Hermes Investment Management has bought an additional stake in UK utility Southern Water from Australia’s Future Fund.
Snapping up the 17 percent holding will allow the London-based fund manager to own 21 percent of the company, in which it first invested in 2007. Hermes is investing in the business “on behalf of clients” without using its flagship infrastructure fund, a spokesperson for the firm told Infrastructure Investor.
Hermes closed its infrastructure vehicle a year ago, collecting a total of £1.16 billion ($1.7 billion; €1.5 billion) for the main blind pool together with related accounts. The fund itself, for which Hermes raised £1.0 billion, had a target of £800 million.
Southern Water covers an area encompassing Hampshire, the Isle of Wight, Kent and East and West Sussex.
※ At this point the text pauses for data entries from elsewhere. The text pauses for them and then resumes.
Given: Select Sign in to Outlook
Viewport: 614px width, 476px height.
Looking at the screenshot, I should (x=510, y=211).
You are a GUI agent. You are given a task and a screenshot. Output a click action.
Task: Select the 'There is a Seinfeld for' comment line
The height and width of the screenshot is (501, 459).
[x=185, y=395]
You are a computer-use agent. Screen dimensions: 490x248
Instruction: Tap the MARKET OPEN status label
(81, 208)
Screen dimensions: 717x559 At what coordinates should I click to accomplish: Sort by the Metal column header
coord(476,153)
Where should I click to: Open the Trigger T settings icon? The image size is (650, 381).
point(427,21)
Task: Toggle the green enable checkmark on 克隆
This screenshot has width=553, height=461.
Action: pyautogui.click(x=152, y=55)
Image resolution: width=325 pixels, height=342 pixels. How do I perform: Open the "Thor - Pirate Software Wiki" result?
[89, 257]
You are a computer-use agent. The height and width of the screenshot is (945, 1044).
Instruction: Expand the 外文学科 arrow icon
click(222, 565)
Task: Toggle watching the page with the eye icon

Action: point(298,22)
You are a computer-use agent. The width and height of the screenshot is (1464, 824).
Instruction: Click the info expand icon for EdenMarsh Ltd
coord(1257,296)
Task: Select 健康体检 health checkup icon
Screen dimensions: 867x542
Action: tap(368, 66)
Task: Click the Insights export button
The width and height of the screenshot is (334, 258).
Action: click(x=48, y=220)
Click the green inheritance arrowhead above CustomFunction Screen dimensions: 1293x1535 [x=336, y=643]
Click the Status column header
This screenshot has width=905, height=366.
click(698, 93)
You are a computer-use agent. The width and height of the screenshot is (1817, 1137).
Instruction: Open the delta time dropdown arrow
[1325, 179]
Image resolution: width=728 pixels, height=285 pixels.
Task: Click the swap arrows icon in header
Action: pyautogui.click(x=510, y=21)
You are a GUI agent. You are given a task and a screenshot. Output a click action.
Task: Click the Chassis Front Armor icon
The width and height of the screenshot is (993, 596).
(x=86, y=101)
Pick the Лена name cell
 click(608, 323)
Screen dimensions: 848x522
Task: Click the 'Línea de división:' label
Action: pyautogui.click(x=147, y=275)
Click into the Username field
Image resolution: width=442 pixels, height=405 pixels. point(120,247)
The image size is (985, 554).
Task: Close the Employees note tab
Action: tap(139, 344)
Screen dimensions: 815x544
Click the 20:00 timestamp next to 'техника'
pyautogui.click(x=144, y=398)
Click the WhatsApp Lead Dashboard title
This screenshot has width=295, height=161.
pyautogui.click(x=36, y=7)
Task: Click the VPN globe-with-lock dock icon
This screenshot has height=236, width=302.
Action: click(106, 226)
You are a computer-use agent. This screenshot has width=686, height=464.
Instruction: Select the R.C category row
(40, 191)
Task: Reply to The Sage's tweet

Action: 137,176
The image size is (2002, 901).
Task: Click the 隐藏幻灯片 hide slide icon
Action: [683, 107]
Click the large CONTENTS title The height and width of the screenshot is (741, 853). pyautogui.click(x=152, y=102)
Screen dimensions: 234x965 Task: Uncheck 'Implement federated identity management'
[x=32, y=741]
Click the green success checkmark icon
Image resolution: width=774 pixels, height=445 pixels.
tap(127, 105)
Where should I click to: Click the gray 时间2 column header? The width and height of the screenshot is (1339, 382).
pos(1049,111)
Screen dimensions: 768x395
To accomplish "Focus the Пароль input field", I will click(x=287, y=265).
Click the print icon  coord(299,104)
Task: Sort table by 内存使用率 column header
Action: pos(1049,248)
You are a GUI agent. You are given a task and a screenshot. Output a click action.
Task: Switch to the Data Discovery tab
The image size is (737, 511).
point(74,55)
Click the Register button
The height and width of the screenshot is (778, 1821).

It supplies water to more than 2.4 million people and wastewater services to 4.6 million people.
The company is owned by the Greensands consortium, which bought Southern Water from UK lender RBS for £4.2 billion. At the time, the consortium included a fund advised by JPMorgan Asset Management, Australia's Challenger Infrastructure Fund, UBS Global Asset Management and Hermes.
Challenger then sold its stake to Future Fund, with Canada’s Northleaf Capital Partners later coming on board through buying a small stake from two Australian pensions. Hong Kong-based Cheung Kong Infrastructure also owns 4.8 percent of the business.